Exercise description: Output the line that contains "The image size is (1456, 824)." together with each line after it, through the final line of the listing below, word for word; omit pictures.

Data excerpts:
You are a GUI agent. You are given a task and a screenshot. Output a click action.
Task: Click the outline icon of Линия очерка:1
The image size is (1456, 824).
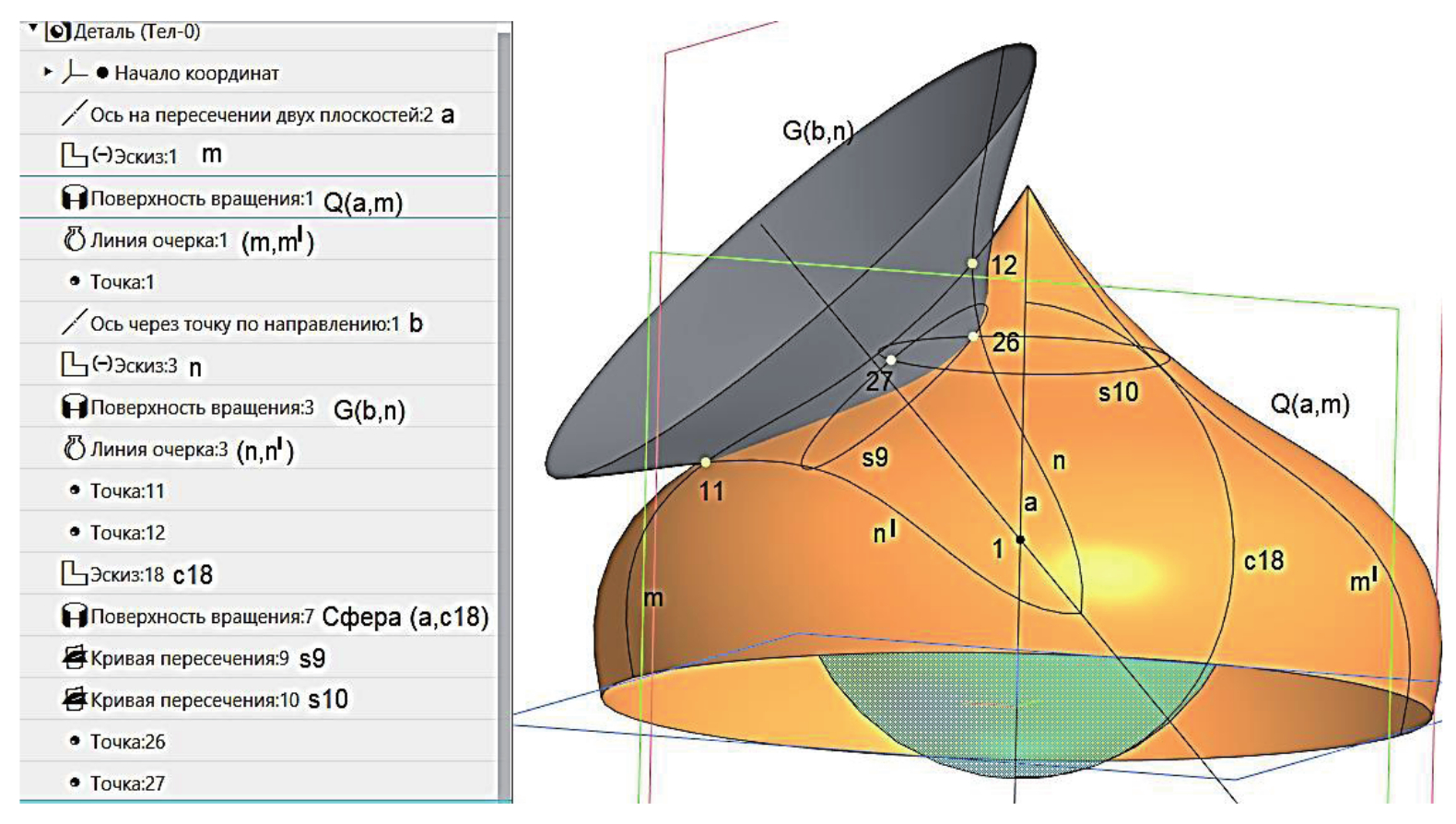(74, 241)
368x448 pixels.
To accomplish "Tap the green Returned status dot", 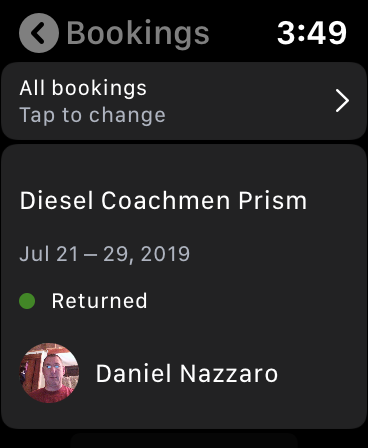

Task result:
The image size is (1456, 824).
(74, 241)
368x448 pixels.
To accomplish "Tap the green Returned status dot", 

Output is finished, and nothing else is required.